MODERN HEALTHCARE's article, "Docs get their way," subtitled, "Under AMA attack, feds back off antitrust enforcement," (Jan. 8, p. 40) made the case that political pressure has been the dominant cause of the "leniency" shown by the Federal Trade Commission and the Justice Department in their enforcement actions.
The article overstates the agencies' responsiveness to political pressure and, more importantly, significantly understates the merits of the agencies' recent initiative to re-evaluate their enforcement policies.
None of the provider, consumer, employer, managed-care or insurance organizations that has opposed statutory changes in the antitrust laws, including the American Group Practice Association, has criticized the agencies' willingness to clarify their enforcement posture or the large number of positive business review letters and advisory opinions issued.
The agencies have been responsive to the need for enforcement policy clarification during a time of rapid market development, while important enforcement activity has continued at a fairly stiff pace.
Now is an especially appropriate time for the FTC, coordinating with the Justice Department, to initiate the information gathering process announced last Dec. 5 in a speech by Mark Whitener, deputy director of the FTC.
We at the AGPA had urged the FTC to address some of the physician arrangements identified in the speech. We were the first group to meet with the FTC after the speech. We commend the FTC for this initiative.
Since the statements of the enforcement policy were issued by the FTC and the Justice Department in 1994, healthcare markets have changed on both the demand (employer) and supply (provider) sides in ways that make this new initiative timely.
First, on the demand side, large, self-funded employers are increasingly contracting with provider networks.
These networks are currently caught between the threat of being regulated as insurance companies, if they contract on a risk-sharing basis, and violating antitrust law, if they negotiate non-risk-based prices.
The insurance side of this bind gained significance when the National Association of Insurance Commissioners issued a bulletin on Aug. 10, 1995, warning state insurance commissioners that providers that accept risk-sharing payments may be in the business of insurance.
Under such a scenario, providers would have to be licensed by the state and provide certain financial safeguards, such as establishing statutory capital reserves and other claims-related consumer protections.

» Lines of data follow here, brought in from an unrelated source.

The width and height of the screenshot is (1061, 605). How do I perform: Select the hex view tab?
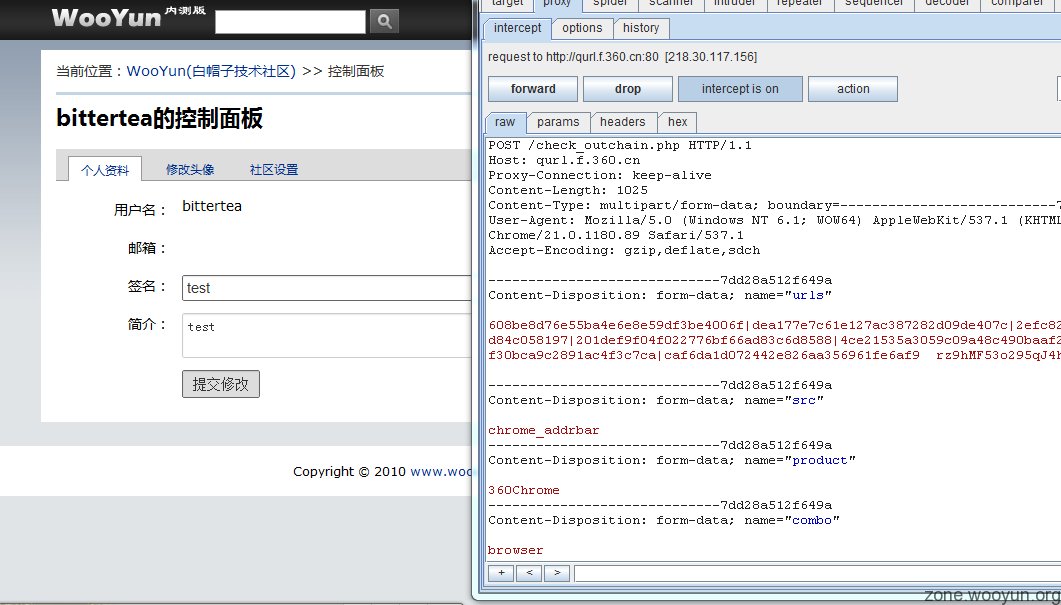point(678,122)
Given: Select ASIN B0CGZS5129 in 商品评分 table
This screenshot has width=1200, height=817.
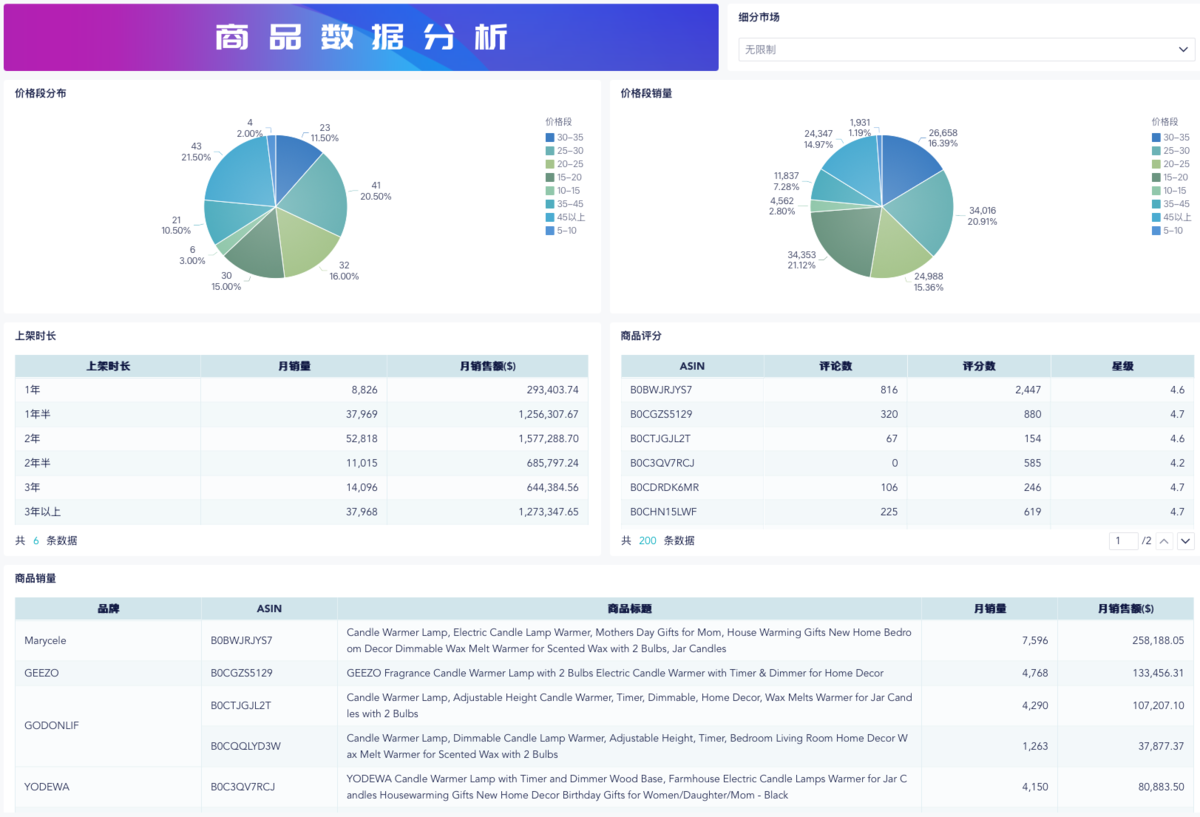Looking at the screenshot, I should (662, 414).
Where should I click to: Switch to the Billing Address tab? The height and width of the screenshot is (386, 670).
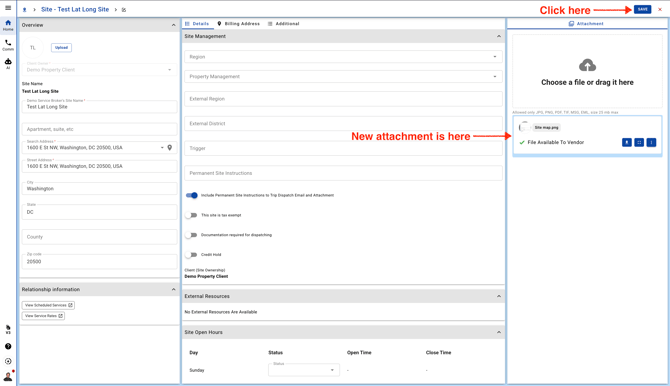(x=238, y=24)
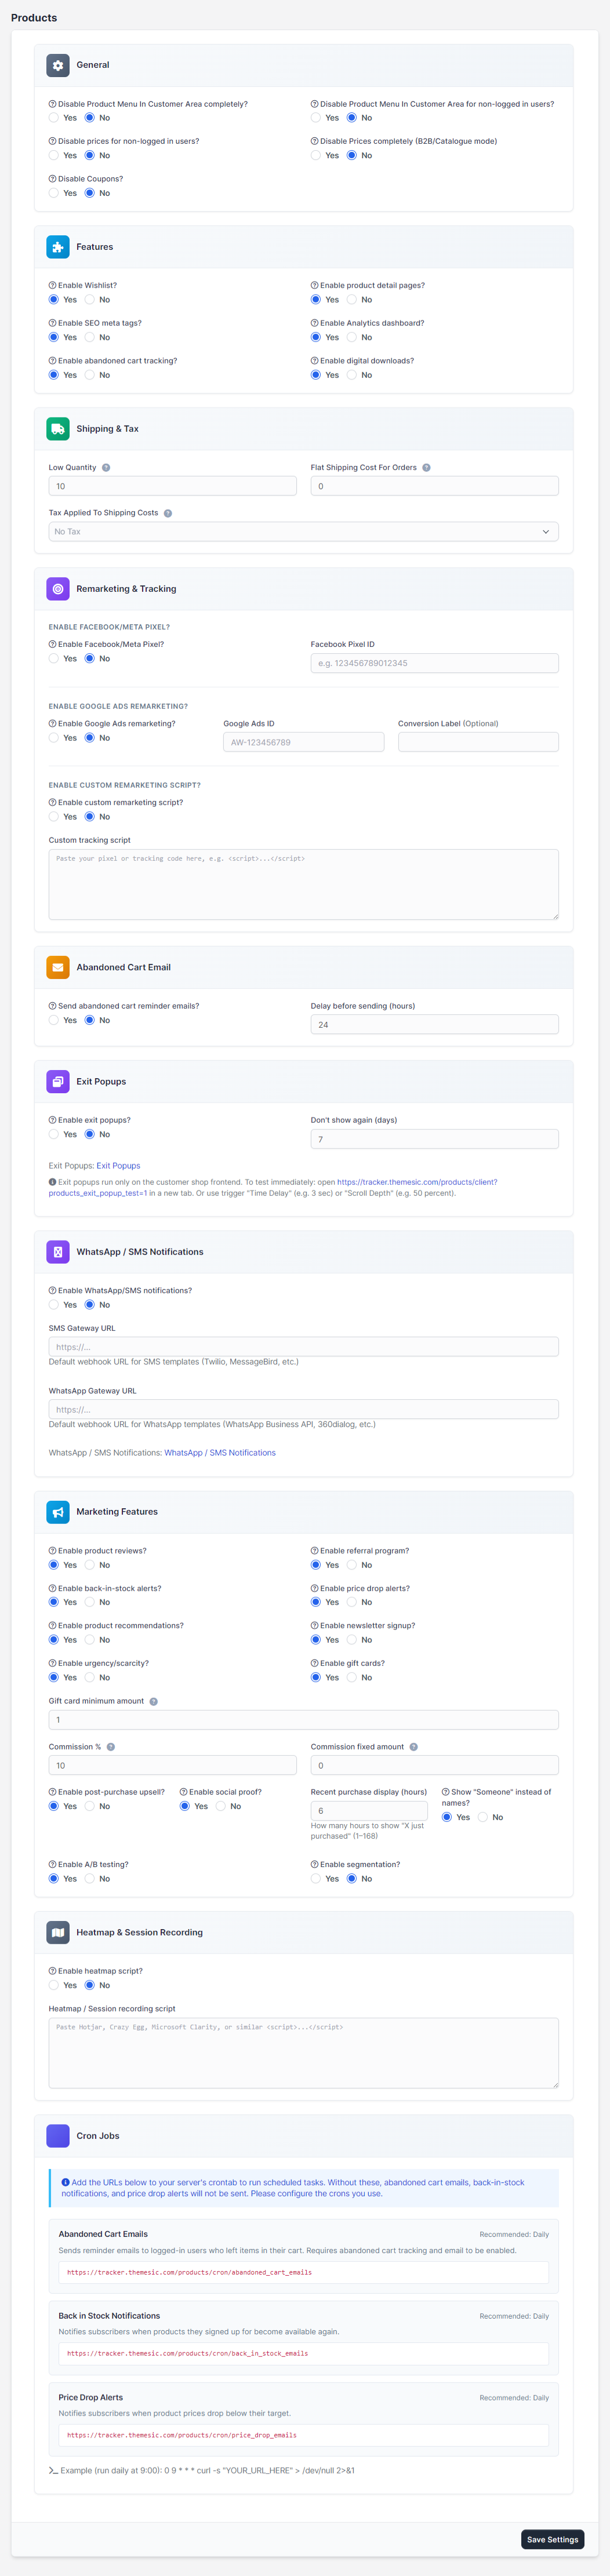Click the Heatmap & Session Recording map icon
Viewport: 610px width, 2576px height.
[58, 1932]
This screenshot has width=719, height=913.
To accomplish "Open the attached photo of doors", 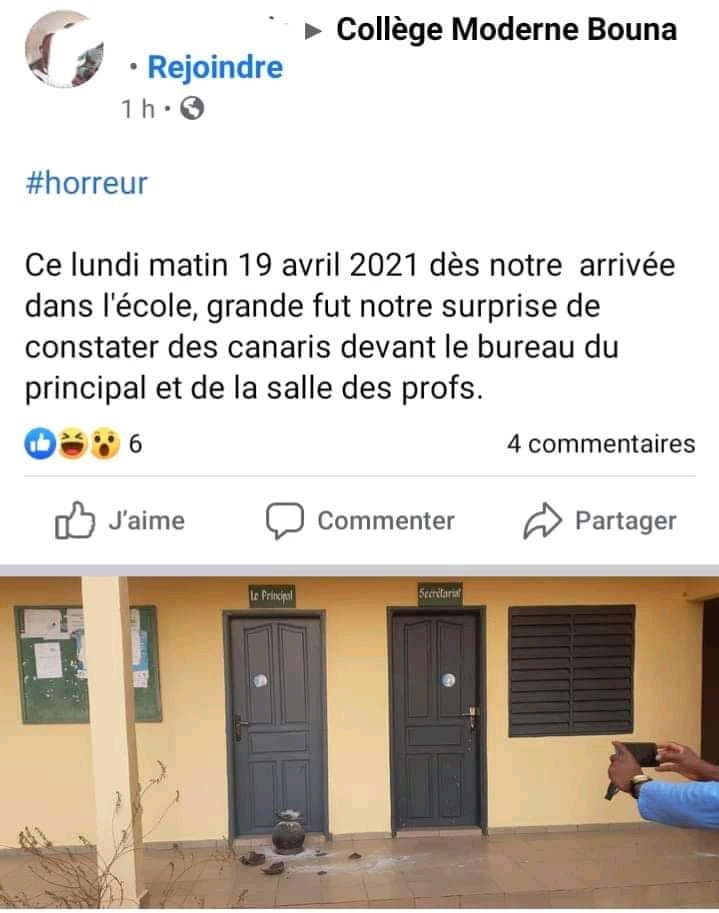I will [x=359, y=744].
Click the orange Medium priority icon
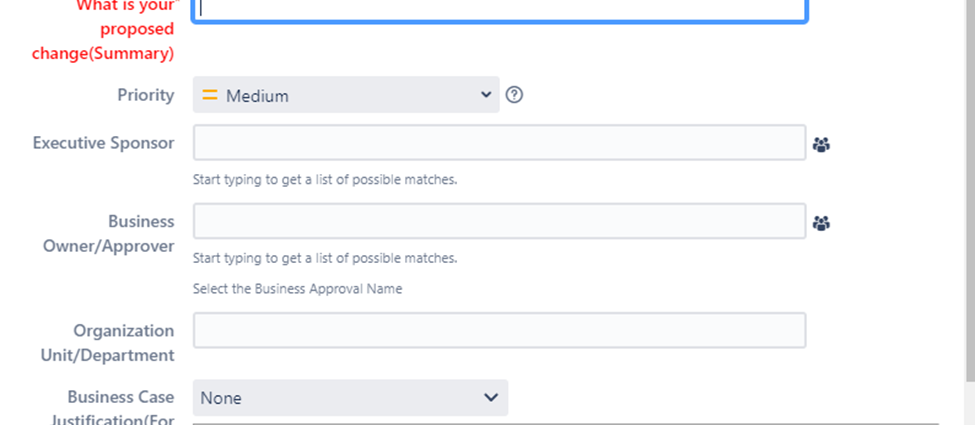The width and height of the screenshot is (975, 425). click(210, 95)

For provider networks, the position of the insurance commissioners runs head on into the FTC and Justice Department statements of enforcement policy, which identify a "safety zone" for provider networks that accept risk in the form of capitation or significant risk withholds. Provider networks, even if they want to accept risk-sharing payments from employers that would bring them into the antitrust safety zone, may not be able to because of state insurance laws.
Under these circumstances, now is the right time for the agencies to talk with employers, and the provider networks they contract with, about the need for additional enforcement guidance.
On the supply side, physician networks have matured. For many years, the antitrust agencies challenged physician networks that were formed by unintegrated groups of physicians to resist managed care and keep prices high.
Such conduct is not unusual in low managed-care markets. Today, however, physician networks, including networks of group practices, are forming to embrace managed care. These networks are usually formed with the expectation of contracting on a risk-sharing basis, if that is what payers request. They often make significant investments in the capacity to control utilization and monitor and improve quality within the network. They generally have a strong primary-care base, although some specialty networks formed to subcontract with primary-care groups or managed care also are appearing in mature managed-care markets.
The agencies know these physician networks exist, and view them as pro-competitive. What the agencies need to do now is issue further guidance on how they will analyze these networks, identifying circumstances under which these networks will receive "rule-of-reason" treatment when they contract on a fee-for-service basis, which they are frequently asked to do by employers and managed-care companies.
Under a rule-of-reason antitrust analysis, law enforcement officers examine the actual competitive effects of a transaction rather than deeming it automatically illegal.
In the article, MODERN HEALTHCARE*described a critical analysis of agencies' current enforcement policy on provider networks by a prominent healthcare antitrust scholar, Clark Havighurst from Duke University School of Law.
Havighurst opposes statutory changes. On the merits, the professor, like the AGPA, supports current efforts of the FTC and the Justice Department to take a new look at markets and to adopt a more flexible and lenient enforcement policy.
The suggestion in the article that the antitrust agencies are considering change because of political pressure misses the mark. On the contrary, the time is right for further clarification of antitrust enforcement policy.